▶ _TASK PROMPT_
Go through the entries below and print each one exactly.

[Opening DATA FOR PROCESSING section]

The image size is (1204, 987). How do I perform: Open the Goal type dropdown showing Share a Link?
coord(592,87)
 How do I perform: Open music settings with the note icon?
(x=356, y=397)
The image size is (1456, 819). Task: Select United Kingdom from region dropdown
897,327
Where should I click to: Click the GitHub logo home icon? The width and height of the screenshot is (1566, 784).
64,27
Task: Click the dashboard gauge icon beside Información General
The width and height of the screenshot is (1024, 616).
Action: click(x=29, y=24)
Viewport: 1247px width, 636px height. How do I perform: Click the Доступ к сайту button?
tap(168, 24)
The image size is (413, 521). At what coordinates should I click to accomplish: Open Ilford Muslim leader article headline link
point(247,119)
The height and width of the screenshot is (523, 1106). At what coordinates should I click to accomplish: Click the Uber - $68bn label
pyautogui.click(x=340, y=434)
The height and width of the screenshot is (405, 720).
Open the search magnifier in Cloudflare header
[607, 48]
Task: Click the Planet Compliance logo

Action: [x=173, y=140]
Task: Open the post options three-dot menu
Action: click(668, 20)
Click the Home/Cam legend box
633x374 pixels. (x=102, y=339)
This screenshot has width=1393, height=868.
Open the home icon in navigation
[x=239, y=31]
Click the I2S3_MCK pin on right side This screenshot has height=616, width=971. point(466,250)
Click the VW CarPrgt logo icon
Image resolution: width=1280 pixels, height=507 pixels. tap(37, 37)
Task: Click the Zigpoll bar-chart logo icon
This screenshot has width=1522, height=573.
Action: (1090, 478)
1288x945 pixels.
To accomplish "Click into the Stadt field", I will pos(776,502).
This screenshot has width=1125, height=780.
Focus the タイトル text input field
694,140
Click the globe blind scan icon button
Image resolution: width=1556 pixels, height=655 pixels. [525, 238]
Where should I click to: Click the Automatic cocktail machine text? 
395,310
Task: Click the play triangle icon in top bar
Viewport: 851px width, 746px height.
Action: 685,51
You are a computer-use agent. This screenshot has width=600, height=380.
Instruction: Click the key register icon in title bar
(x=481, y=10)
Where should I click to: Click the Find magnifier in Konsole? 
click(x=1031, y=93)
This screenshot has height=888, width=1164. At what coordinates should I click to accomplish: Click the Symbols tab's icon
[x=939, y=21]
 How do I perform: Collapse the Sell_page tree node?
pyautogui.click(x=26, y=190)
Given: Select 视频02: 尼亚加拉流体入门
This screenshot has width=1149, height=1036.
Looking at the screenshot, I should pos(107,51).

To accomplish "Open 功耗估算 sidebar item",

[Closing DATA FOR PROCESSING section]

▶ _SOLVED EXERCISE_
The image size is (1204, 987). How do I perform: Open the Goal type dropdown showing Share a Link?
coord(592,87)
 How do I perform: Open music settings with the note icon?
(x=356, y=397)
The image size is (1456, 819). Task: Select United Kingdom from region dropdown
897,327
Where should I click to: Click the GitHub logo home icon? The width and height of the screenshot is (1566, 784).
64,27
Task: Click the dashboard gauge icon beside Información General
The width and height of the screenshot is (1024, 616).
Action: click(x=29, y=24)
Viewport: 1247px width, 636px height. How do I perform: Click the Доступ к сайту button?
tap(168, 24)
The image size is (413, 521). At what coordinates should I click to accomplish: Open Ilford Muslim leader article headline link
point(247,119)
The height and width of the screenshot is (523, 1106). At what coordinates should I click to accomplish: Click the Uber - $68bn label
pyautogui.click(x=340, y=434)
The height and width of the screenshot is (405, 720).
Open the search magnifier in Cloudflare header
[607, 48]
Task: Click the Planet Compliance logo

Action: [x=173, y=140]
Task: Open the post options three-dot menu
Action: click(668, 20)
Click the Home/Cam legend box
633x374 pixels. (x=102, y=339)
This screenshot has width=1393, height=868.
Open the home icon in navigation
[x=239, y=31]
Click the I2S3_MCK pin on right side This screenshot has height=616, width=971. point(466,250)
Click the VW CarPrgt logo icon
Image resolution: width=1280 pixels, height=507 pixels. tap(37, 37)
Task: Click the Zigpoll bar-chart logo icon
This screenshot has width=1522, height=573.
Action: (1090, 478)
1288x945 pixels.
To accomplish "Click into the Stadt field", I will pos(776,502).
This screenshot has width=1125, height=780.
Focus the タイトル text input field
694,140
Click the globe blind scan icon button
Image resolution: width=1556 pixels, height=655 pixels. [525, 238]
Where should I click to: Click the Automatic cocktail machine text? 
395,310
Task: Click the play triangle icon in top bar
Viewport: 851px width, 746px height.
Action: 685,51
You are a computer-use agent. This screenshot has width=600, height=380.
Instruction: Click the key register icon in title bar
(x=481, y=10)
Where should I click to: Click the Find magnifier in Konsole? 
click(x=1031, y=93)
This screenshot has height=888, width=1164. At what coordinates should I click to accomplish: Click the Symbols tab's icon
[x=939, y=21]
 How do I perform: Collapse the Sell_page tree node?
pyautogui.click(x=26, y=190)
Given: Select 视频02: 尼亚加拉流体入门
This screenshot has width=1149, height=1036.
Looking at the screenshot, I should pos(107,51).

To accomplish "Open 功耗估算 sidebar item",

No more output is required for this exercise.